Edición 1169-V • Tercera Semana de Agosto 2026 •
Cuautla, Mor.-¿Cuándo fue que se nos «pudrió» la sociedad y surgieron esa serie de flagelos que hoy nos tienen en un Morelos «incendiado», como una sociedad frustrada, secuestrada y sin esperanzas por ahora, de que cesen los asesinatos, los delitos de alto impacto, las innumerables extorsiones, de que son objeto todos los dedicados a una actividad comercial, de parte de la delincuencia organizada?.
Percepción…
Aproximadamente el 90% de sus habitantes se sienten inseguros en el estado, lo que lo coloca entre las entidades con peor percepción y tasas más altas de delitos de alto impacto a nivel nacional.
Con esta serie de preguntas Expreso de Morelos, el semanario líder, salió a la calle y la gente se dio gusto expresando su sentir como en una catarsis, como si ya le hiciera falta que alguien le escuchara, en esa desesperada vida tormentosa, que pareciera que las autoridades viven en un Morelos diferente al que diario le toca a la ciudadanía sobrellevar.
Las respuestas fueron repletas de ira, de impotencia, de coraje de frustración y de mucha y marcada desesperación, se acusaron a las autoridades corruptas, que sólo les interesó el llenarse las bolsas de dinero y largarse. Se acusó a los diputados, senadores, alcaldes y gobernadores que permitieron y hasta alentaron que el crimen organizado y desorganizado se ubicara como un poder más dentro de la sociedad. Se culpo a todas las policías y personal de fiscalías de no entender que poco a poco el no investigar y castigar a los criminales, tarde que temprano les cobraría incluso el pago hasta con su vida misma.
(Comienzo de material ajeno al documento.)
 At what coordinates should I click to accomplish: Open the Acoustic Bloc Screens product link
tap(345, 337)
Fueron calificados de corruptos los diputados y alcaldes locales de saber quiénes eran los malosos, tenerlos bien ubicados y permitirles a cambio de una mochada seguir con su delitos al grado de que solaparon a quienes incendiaron este estado al que hoy ya no saben cómo apagarlo. Y claro hubo quienes acusaron a los padres de familia insensatos que dejaron a su hijos ser y hacer lo que le viniera en gana y permitir y hasta aplaudir cada logro criminal que cometían, a los que les llamaron «alcahuetes», cómplices y culpables de engendrar a los hijos y permitir que por desobligados, se convirtieran en bestias sanguinarias.
Hubo quienes dijeron que esto es un castigo de Dios por no entender y atender las sagradas escrituras, por vivir en los vicios, la lujuria y el consumo desbordado de sustancias prohibidas de drogas y alcohol, que dan como resultado que los jóvenes y los adultos caigan en actos indignos y que son y fueron tolerados por padres y todas las autoridades que sólo vieron en esas cosas su beneficio y el idiotizar a las juventudes, al no tener nada que ofrecerles como gobierno y responsables de la conducción de los pueblos.
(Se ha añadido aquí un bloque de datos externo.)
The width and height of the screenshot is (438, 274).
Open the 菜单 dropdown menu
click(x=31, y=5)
Luego se dieron respuestas llenas de incluso lágrimas al decir que gracias a estos tiempos ellos perdieron a sus hijos, algunos ni saben en donde están si ya murieron o siguen vivos, están perdidos y sin la esperanza de volver a saber de ellos, pues los funcionarios solo dicen que investigan pero nunca tienen resultados, otros dijeron que no sólo Morelos, sino muchas partes de la república son verdaderos panteones, de gente desaparecido o muerta por el crimen y que fueron infinidad de vidas que hoy no tienen cristiana sepultura.
En fin que la amalgama de respuestas varió y la gente entrevistada se desahogó, pero también aseguró que esto no se le ve fin, pues tanto el narcotráfico es fomentado por grandes intereses tanto de Morelos, como de México, como de Estados Unidos que es quien arma a los sicarios de los cárteles de la droga y que esto nunca se acabará realmente, porque en México se consume cada día más y más drogas de las diferentes que hay en el mercado, pues antes solo era la marihuana, hoy se han inventado otras mucho más fuertes que inundan el mercado y los consumidores principalmente en el país del norte aunque en México ya se está viendo que crece ese consumo.